__WHAT TO DO__
(a) In the Shanghai World Expo article, copy word for word the passage that begins at the words "The model home" and ends after "long World Expo.".
(b) Carry on the article about green technology at the Shanghai World Expo, starting after its last sentence.

__SOURCE TEXT__
The new technologies being shown at this year's Shanghai World Expo are almost all tinged with green.

The 5.28 square km site is brimming with all things eco friendly.

The China Pavilion and Theme Pavilion themselves are fitted with solar panels on their roofs.

The Expo axis has been designed as a parade of so-called "sun valleys" - sunlight catchers that light the multi-level walkway and collect rainwater for use in cooling the structure.

Each pavilion has taken on the challenge in a different way.

The Shanghai Pavilion, called EcoHome, showcases a home of the future, with rooms for grandparents as well as children and examples of how to save water.

Fan Yifei, Ecohome's Architect, said, "Eco-architecture doesn't have to be unattainable or very expensive. Instead, it can adopt elements that already exist in traditional culture."

The model home features solar panels and a rooftop garden that cools the building in the summer and offers a sun terrace in the winter.

The Finland Pavilion packages sustainability in modern Finnish design. The entire building, known as the Giant's Kettle, is covered in shingles that resemble fish scales.

The building has been designed to have a long life cycle, past the end of the six-month long World Expo.

Mikko Puustinen, Deputy Commissioner General, Finland, said, "I think Finns are serious about sustainability so we don't like it to be just thrown away after the Expo so we want to find a good home, and also hopefully in a small way but still in an important way to

contribute to the sustainable principle and also practices in China."

__DATA EXTRACT__
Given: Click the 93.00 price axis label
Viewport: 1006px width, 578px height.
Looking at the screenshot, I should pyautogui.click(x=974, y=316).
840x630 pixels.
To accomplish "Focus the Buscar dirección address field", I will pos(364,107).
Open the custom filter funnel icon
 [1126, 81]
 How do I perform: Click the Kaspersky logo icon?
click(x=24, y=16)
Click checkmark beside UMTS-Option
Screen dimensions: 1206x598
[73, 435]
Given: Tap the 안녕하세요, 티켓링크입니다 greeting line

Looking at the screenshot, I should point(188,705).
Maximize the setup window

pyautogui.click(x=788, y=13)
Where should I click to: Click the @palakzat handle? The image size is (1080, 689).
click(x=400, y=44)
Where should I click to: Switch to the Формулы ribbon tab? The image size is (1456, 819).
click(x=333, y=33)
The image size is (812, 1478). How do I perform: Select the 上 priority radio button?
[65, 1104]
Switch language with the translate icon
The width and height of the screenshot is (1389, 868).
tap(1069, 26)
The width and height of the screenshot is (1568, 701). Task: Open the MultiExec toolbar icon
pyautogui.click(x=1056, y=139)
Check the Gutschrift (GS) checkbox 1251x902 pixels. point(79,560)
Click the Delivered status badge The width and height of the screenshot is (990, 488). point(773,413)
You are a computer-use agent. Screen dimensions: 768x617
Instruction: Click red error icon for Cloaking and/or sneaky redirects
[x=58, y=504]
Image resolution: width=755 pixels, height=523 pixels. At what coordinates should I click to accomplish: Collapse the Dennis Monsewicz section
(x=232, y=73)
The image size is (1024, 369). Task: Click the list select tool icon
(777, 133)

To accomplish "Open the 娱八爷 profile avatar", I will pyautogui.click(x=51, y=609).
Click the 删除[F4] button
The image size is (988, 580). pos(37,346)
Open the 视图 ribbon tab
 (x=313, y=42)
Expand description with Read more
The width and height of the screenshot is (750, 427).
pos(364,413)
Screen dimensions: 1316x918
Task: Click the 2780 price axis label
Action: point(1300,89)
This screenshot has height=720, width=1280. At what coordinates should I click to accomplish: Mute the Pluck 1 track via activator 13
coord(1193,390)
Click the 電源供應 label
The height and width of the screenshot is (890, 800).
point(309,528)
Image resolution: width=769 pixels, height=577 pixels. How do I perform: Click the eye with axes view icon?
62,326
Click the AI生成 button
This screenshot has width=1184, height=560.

__RESULTS OF THE TASKS__
(a)
The model home features solar panels and a rooftop garden that cools the building in the summer and offers a sun terrace in the winter.

The Finland Pavilion packages sustainability in modern Finnish design. The entire building, known as the Giant's Kettle, is covered in shingles that resemble fish scales.

The building has been designed to have a long life cycle, past the end of the six-month long World Expo.

(b)
The Swiss Pavilion is strikingly different. The pavilion is meant to address the idea of urban-rural interaction.

The director says that the design showcases the fun side of sustainability.

Manuel Salchli, Swiss Pavilion Director, said, "The solar cells absorb the solar energy that is around, there's plenty in Shanghai, and then there are LED lights which are powered with these solar cells and they blink and they actually show to the

visitors how much energy there is available which could be used sustainably."

The nearby Denmark Pavilion features walls pockmarked with holes on all sides. The building uses little air-conditioning, depending instead on fans to cool down the pavilion.

The pavilion showcases Denmark's own vision for what a modern city could look like.

The walkway in the pavilion also features a lane specifically for bikers.

Denmark, known as the Kingdom of Bicycles, wanted to represent that aspect of their culture to visitors through the Pavilion.